## Short problem
Copy the text lines of the records below word for word, leaving out the pictures.

[start Listing]

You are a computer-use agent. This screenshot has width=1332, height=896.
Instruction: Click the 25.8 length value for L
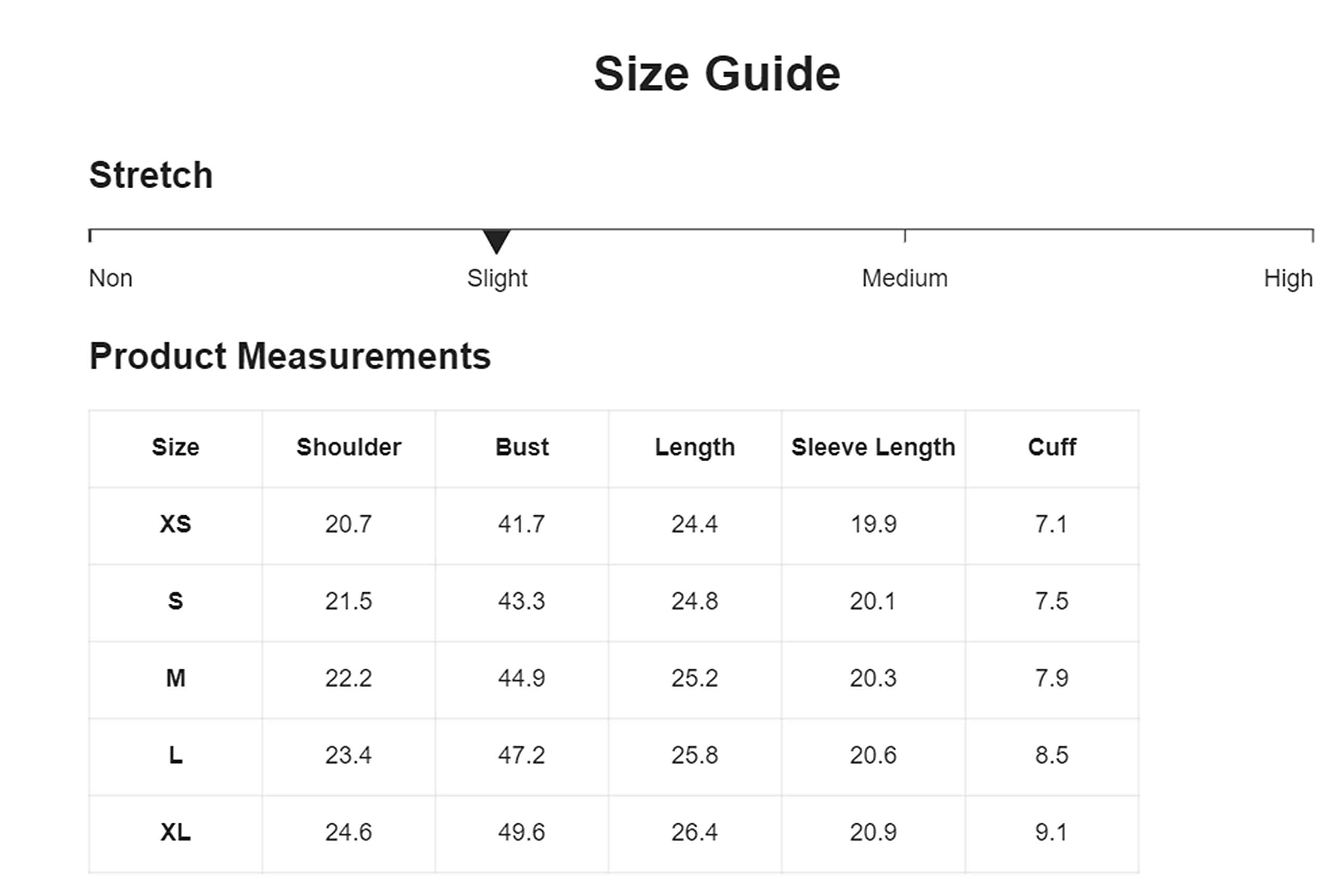click(x=695, y=756)
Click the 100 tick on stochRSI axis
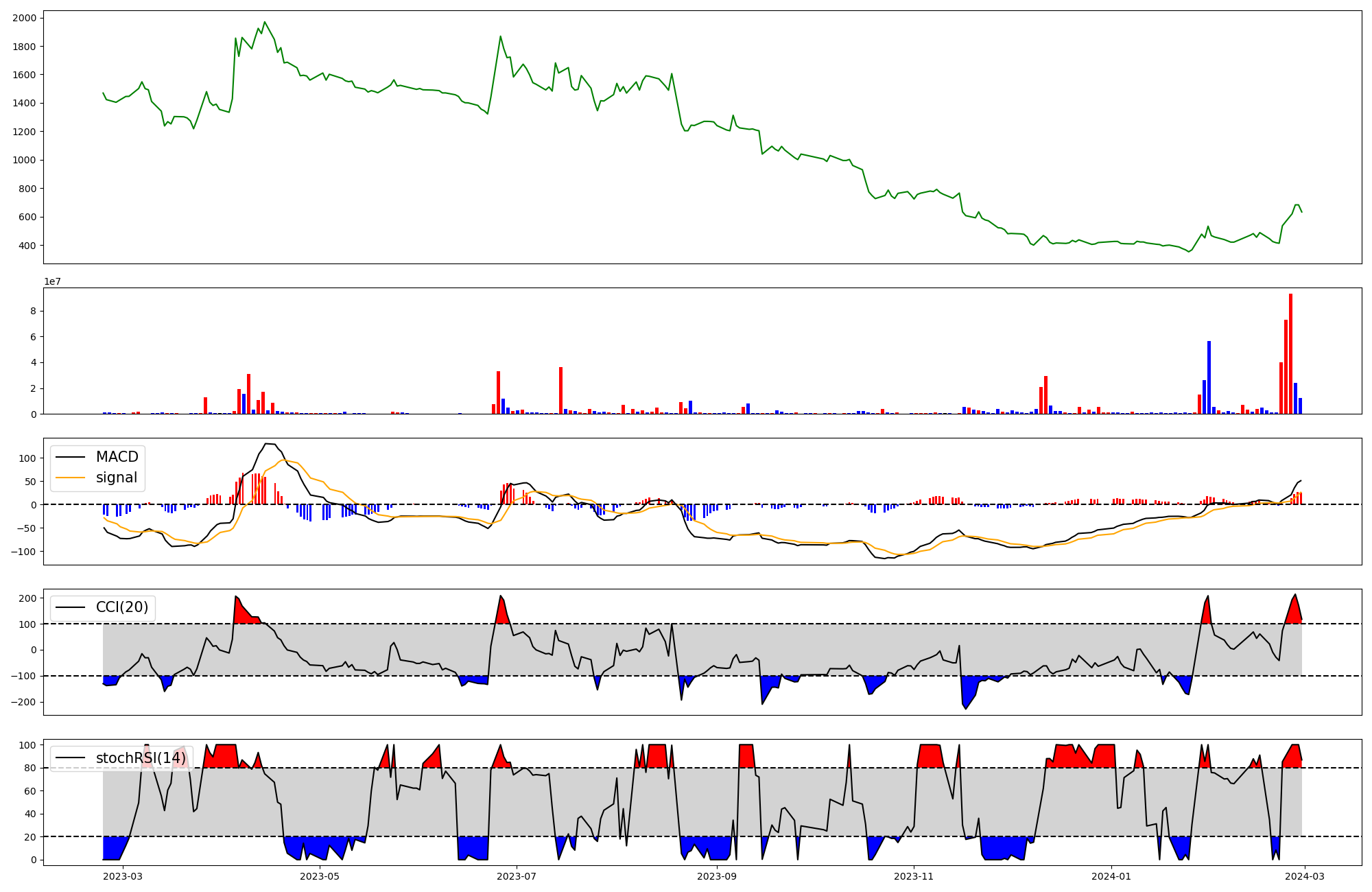 28,745
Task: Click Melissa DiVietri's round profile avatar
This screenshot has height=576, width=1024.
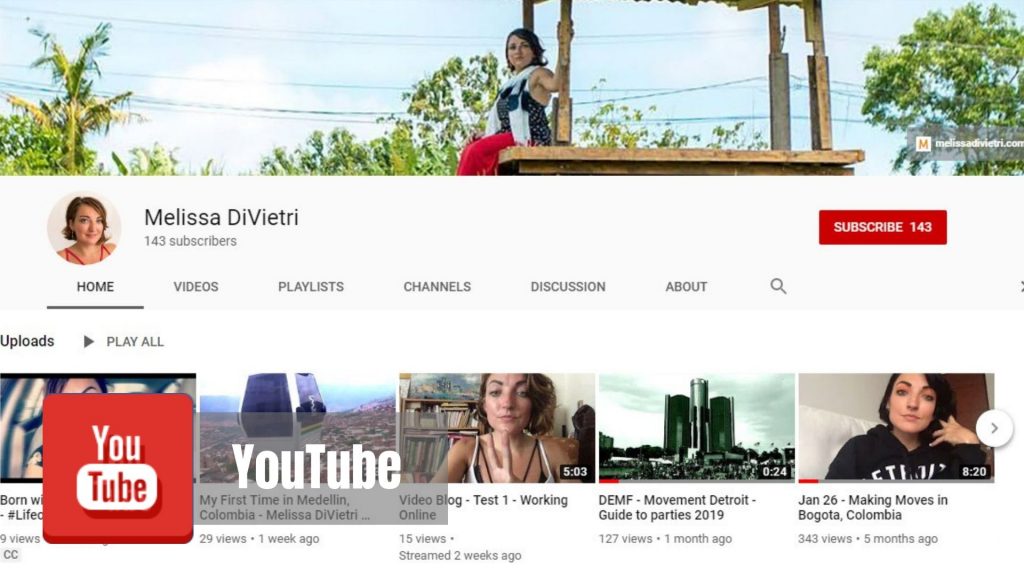Action: tap(84, 229)
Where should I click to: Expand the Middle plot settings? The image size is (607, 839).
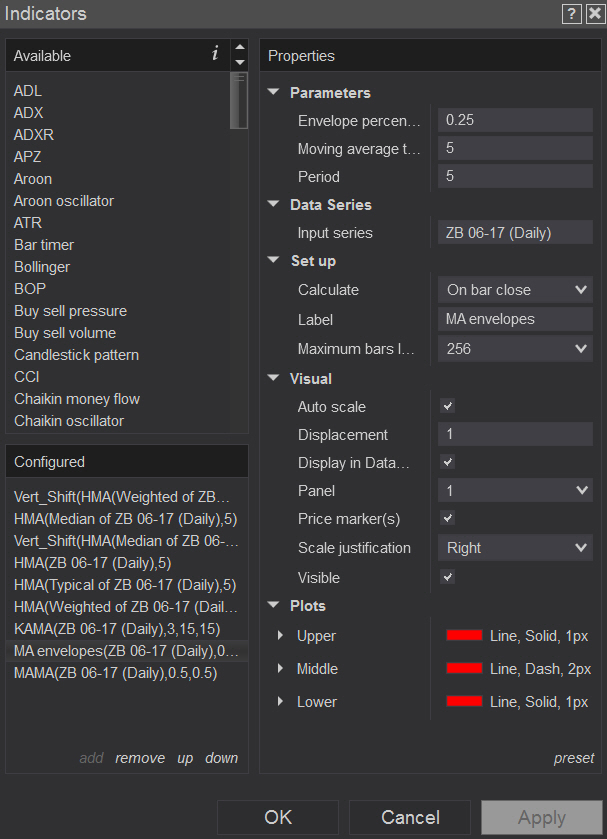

[end Listing]

## Solution for this exercise
You are a computer-use agent. This screenshot has width=1332, height=896.
Instruction: Click the 25.8 length value for L
click(x=695, y=756)
Click the 100 tick on stochRSI axis
 28,745
Task: Click Melissa DiVietri's round profile avatar
This screenshot has height=576, width=1024.
Action: tap(84, 229)
Where should I click to: Expand the Middle plot settings? The image size is (607, 839).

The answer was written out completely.